What is expected: Quote, word for word, the records from their start through the line that contains "What do you see at coordinates (355, 466)", including both ends.

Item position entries

/---

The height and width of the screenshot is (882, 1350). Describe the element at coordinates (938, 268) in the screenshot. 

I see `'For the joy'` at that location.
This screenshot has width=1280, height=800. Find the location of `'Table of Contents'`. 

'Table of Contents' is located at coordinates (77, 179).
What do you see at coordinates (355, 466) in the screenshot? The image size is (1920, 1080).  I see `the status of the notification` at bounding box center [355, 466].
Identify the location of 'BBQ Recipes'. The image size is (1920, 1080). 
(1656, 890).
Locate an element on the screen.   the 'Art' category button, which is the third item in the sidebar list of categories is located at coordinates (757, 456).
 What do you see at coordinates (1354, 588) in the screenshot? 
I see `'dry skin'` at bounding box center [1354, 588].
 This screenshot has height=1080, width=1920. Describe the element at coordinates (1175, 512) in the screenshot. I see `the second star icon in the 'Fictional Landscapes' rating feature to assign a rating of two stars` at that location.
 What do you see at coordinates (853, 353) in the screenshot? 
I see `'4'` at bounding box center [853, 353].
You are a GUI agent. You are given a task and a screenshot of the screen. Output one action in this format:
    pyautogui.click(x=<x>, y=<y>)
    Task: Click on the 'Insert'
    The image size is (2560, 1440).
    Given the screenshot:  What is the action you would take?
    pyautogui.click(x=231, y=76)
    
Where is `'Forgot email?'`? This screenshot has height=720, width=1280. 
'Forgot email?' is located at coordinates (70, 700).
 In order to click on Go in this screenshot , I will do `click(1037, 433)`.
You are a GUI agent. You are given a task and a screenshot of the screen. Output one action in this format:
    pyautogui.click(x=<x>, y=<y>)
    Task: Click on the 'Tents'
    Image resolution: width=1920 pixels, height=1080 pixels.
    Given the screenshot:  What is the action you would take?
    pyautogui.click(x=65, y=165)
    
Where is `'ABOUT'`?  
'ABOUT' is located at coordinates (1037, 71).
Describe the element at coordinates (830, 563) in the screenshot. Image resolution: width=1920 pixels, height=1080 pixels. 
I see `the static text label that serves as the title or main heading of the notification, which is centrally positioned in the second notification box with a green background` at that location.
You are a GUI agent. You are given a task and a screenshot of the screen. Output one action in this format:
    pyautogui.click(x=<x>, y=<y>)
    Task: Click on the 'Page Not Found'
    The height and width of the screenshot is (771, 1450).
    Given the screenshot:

\---

Output of the task:
The height and width of the screenshot is (882, 1350). Describe the element at coordinates (938, 268) in the screenshot. 

I see `'For the joy'` at that location.
This screenshot has width=1280, height=800. Find the location of `'Table of Contents'`. 

'Table of Contents' is located at coordinates (77, 179).
What do you see at coordinates (355, 466) in the screenshot? The image size is (1920, 1080).  I see `the status of the notification` at bounding box center [355, 466].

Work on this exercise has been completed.